Summary

Is the familiarity of recognition a matter of seeing something as something? If A shows B a stick that he then pulls apart to reveal as a cap and pencil, B might say, "Oh, this is a pencil," recognizing the object as a pencil. If A simply shows B a pencil and says, "what's this?" and B replies, "oh, this is a pencil," we are tempted to say that B recognized the object as a pencil just as he did in the first case. But in the second case there was no moment of recognizing the object as a pencil, because there was never any question of what it was.

When we use the same word in two different expressions—e.g. "looking for a word in my memory" versus "looking for my friend in the park"—we are tempted to say that there must be some similarity between the two situations described. Whether we can identify the similarity or not, we think it must exist, of the same word would not apply to both situations. This is like saying that someone must understand an order before carrying it out. This is not the case, for sometimes people carry out orders without any distinctive act of understanding.

Even the word "similar" is not always used in the same way. For instance, the similarity between a pale blue and a dark blue is different from the similarity between a mental strain and a physical strain. The similarity we identify between two things often depends on the context.

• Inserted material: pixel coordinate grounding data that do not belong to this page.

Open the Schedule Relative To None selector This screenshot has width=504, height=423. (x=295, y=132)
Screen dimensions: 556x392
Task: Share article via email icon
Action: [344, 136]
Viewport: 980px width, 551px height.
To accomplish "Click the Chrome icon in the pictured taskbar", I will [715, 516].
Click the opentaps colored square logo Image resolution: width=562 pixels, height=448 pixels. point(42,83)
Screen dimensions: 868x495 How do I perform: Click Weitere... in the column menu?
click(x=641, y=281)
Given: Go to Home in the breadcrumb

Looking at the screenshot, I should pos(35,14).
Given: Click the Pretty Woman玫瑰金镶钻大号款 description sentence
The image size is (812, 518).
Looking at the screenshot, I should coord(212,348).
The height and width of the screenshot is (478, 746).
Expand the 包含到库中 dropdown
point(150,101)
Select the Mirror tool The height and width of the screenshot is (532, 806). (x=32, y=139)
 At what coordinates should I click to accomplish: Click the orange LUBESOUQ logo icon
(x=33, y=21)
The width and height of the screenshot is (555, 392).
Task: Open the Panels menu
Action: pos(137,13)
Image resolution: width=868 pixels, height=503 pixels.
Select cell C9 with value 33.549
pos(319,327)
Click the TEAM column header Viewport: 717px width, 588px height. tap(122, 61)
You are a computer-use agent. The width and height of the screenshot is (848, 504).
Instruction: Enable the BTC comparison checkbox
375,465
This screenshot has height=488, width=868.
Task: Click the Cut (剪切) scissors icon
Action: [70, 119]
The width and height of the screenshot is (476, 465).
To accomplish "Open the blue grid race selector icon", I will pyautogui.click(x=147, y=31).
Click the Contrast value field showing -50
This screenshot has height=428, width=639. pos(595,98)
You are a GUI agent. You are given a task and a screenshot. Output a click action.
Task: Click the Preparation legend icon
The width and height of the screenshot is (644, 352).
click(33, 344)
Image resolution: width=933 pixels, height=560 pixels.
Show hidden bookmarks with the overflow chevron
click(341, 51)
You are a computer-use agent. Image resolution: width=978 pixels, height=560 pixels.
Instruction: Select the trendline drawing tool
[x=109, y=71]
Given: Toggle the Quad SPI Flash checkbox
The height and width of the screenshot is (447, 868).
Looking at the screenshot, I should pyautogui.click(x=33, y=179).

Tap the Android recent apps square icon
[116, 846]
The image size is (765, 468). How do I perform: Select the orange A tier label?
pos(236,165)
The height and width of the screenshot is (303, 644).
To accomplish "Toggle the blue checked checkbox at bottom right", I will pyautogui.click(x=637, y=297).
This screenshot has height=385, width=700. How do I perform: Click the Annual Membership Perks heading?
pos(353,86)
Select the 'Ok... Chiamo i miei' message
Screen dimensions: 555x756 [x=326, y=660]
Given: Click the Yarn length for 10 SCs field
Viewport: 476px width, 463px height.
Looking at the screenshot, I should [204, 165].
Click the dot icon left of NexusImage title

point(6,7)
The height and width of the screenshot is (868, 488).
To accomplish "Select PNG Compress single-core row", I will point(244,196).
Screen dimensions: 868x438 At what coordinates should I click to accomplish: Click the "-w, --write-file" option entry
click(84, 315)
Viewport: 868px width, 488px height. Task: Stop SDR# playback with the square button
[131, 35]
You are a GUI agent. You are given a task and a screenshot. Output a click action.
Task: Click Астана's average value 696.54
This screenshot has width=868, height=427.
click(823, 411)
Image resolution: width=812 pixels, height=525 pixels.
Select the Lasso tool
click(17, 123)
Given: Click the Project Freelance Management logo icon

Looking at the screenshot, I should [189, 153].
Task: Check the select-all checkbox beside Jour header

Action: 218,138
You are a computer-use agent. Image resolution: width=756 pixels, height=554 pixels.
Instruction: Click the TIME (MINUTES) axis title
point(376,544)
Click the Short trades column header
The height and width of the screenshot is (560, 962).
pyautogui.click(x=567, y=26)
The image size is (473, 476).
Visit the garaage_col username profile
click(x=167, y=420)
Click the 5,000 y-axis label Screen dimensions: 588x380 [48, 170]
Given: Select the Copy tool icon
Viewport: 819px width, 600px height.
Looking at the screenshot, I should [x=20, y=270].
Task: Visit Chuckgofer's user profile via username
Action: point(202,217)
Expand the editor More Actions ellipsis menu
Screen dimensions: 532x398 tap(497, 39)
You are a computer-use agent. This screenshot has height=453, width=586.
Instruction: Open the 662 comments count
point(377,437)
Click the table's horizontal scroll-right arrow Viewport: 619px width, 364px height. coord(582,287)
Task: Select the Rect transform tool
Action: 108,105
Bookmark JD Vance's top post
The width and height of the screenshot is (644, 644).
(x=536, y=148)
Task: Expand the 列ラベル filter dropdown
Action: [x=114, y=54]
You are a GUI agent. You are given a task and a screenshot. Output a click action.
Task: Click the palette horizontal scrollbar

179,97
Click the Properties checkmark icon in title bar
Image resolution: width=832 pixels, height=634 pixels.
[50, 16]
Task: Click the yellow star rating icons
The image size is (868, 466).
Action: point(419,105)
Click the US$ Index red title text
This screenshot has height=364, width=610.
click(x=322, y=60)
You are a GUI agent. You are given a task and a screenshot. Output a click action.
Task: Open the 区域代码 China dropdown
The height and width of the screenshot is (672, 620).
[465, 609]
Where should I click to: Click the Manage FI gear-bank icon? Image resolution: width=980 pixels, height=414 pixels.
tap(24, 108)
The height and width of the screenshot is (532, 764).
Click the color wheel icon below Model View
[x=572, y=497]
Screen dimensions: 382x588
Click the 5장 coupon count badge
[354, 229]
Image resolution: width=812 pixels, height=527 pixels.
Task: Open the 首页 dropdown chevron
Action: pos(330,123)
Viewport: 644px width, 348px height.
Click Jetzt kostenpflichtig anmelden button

Suppose we ask someone to arrange the vowels in order from lightest to darkest, and he writes "i, e, a, o, u." It does not follow that the person saw some similarity between each letter and a color, or even had any colors in mind when he arranged the vowels. There is not one paradigmatic use of "darker" to which we must compare all unorthodox uses of "darker." We can talk about a deep sound, a deep sadness, or a deep well without comparing these different uses with one another or with some ultimate definition of "deep."

Suppose we teach someone the rule "Add one," by building the series 1, 2, 3, 4, etc., all the way to 85. Suppose we urge him to go on, and after he reaches 100 he writes 102, 104, 106, etc., claiming this is what he thought we meant by the rule "Add 1." If we reply, "I meant for you to write 101 after 100," we cannot mean that "101 follows 100" was somehow in our minds when we laid down the rule "Add 1." Nor is an act of insight or intuition necessary at every stage in order to follow a rule correctly. Wittgenstein explains, "We need have no reason to follow the rule as we do. The chain of reasons has an end" (Wittgenstein, 143). There is not necessarily an insight or mental act that should tell us to follow 100 with 101. This is just what we would normally do.

Analysis

Wittgenstein's discussion of "darker" has an interesting reflection on the nature of metaphor. We say a usage is metaphorical if it suggests something other than the literal usage of the word. In these passages, Wittgenstein challenges the idea that we even have a clear sense of what the literal usage is. When we talk about a "deep sound," a "deep well," or a "deep sorrow," which of these uses is literal and which is metaphorical? Historically, we could point out that the "deep" of "deep well" is older than the other uses of "deep," but we don't think of a deep well when we refer to deep sounds or deep sorrows, nor are we even aware of using words figuratively.